Kapatılan Özgürlükçü Hukukçular Derneği (ÖHD) İstanbul Şube Eşbaşkanı avukat Sinan Zincir’de bu soruşturmayı kabul edilebilecek bir durum olmadığını söylüyor. Zincir, savcılıkta verecekleri ifadelerinde de aynı şeyleri söyleyeceklerini belirtti:
“O dönem Cizre abluka altındaydı. Sivil insanlar bodrumlarda katlediliyordu. Biz de hukuk örgütleri olarak bu duruma tepki göstermek amacıyla Taksim Tünel’de toplanarak Taksim Meydanı’na yürümek istedik. Fakat bizi engellediler biz de bir oturma eylemi gerçekleştirdik. Buradaki amacımız oradaki insanların ölmesini, vahşet bodrumlarında insan ölümlerini ve Cizre’deki halka dönük ablukanın kaldırılmasını, hukukçular ve insan hakları aktivistleri olarak demokratik tepkilerimizi ifade ettik.
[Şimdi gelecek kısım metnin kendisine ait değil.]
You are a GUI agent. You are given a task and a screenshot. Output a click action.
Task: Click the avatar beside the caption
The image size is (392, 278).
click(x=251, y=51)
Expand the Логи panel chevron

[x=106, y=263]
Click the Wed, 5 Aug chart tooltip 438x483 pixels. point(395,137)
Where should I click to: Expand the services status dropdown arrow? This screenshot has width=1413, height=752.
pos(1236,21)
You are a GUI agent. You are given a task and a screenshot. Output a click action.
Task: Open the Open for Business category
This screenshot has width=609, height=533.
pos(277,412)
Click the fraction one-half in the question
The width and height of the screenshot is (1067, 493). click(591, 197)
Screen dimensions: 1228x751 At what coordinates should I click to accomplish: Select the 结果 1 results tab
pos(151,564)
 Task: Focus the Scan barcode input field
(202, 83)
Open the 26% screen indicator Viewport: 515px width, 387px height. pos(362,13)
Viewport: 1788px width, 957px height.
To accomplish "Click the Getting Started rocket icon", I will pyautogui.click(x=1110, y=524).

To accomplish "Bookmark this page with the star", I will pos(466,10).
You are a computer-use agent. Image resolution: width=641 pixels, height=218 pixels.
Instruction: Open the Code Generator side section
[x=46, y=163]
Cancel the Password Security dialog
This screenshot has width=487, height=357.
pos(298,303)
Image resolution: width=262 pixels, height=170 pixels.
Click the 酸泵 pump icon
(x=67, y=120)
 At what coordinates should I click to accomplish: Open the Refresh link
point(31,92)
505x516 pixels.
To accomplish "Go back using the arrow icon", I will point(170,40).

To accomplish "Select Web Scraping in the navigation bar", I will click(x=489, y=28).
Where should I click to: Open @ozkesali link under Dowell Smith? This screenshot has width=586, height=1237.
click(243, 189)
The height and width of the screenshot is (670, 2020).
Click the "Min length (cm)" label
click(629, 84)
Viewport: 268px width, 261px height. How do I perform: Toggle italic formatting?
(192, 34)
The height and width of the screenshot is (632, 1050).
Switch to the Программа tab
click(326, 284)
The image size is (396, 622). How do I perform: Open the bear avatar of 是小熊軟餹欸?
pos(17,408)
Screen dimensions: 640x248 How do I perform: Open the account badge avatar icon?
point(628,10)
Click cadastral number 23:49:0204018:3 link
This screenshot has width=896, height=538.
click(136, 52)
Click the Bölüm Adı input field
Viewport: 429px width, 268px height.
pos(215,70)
Hükümeti, siyasi iktidarı cumhurbaşkanını bu savaş oyunundan vazgeçirtmeye davet ederken bu durum bizim önümüze soruşturma olarak geldi. Savcılıktaki ifademizde de Cizre’de yapılan zulmü ve katliamı dile getireceğiz. Orada insanlar katledildi. Bu insanlar bizim müvekillerimizdi. Onlar için Anayasa ve Avrupa İnsan Hakları Mahkemesi’ne tedbir talepli başvurular yaptık. Bu başvurulardan kaynaklı zaten derneğimiz kapatıldı. Şimdi de derneğimizi kapatmakla yetinmiyorlar derneğimizin üyelerine, dostlarımıza ve bizim basın açıklaması çağrımıza uyan dostlarımıza soruşturma başlattılar. Bu bir sindirme politikası bunu kabul etmeyeceğiz. Yaşam hakkının kutsallığı için hukuki, demokratik meşru mücadelemize devam edeceğiz.”